(Saved data entries)
+--

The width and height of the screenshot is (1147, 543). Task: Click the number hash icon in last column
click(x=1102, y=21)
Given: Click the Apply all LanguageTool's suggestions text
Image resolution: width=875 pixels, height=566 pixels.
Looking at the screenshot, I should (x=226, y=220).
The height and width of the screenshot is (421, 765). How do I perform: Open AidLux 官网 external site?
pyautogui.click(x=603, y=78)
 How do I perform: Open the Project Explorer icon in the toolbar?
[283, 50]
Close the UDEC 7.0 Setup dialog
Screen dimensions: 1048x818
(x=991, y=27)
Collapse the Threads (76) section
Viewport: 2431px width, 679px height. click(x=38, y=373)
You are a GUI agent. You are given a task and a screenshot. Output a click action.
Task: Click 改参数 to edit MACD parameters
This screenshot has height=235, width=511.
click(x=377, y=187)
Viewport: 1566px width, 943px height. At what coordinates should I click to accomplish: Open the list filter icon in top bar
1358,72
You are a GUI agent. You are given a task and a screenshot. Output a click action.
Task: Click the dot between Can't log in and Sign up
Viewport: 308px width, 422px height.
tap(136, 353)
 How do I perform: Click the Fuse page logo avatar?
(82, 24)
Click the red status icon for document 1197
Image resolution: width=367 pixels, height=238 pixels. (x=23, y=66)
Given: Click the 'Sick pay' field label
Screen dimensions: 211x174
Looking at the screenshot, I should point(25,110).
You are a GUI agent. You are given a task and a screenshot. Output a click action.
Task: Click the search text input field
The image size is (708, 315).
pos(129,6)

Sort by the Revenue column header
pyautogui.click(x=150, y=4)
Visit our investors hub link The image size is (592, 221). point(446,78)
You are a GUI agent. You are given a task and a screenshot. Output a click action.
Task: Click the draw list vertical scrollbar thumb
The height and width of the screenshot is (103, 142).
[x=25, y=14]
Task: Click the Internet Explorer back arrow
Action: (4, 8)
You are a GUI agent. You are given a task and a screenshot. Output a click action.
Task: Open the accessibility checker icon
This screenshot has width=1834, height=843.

+--

* Task instructions *
Quote only the stretch of lines that starts the data above and ends with the line containing "Given: Click the Apply", both included.

* Task result *
The width and height of the screenshot is (1147, 543). Task: Click the number hash icon in last column
click(x=1102, y=21)
Given: Click the Apply all LanguageTool's suggestions text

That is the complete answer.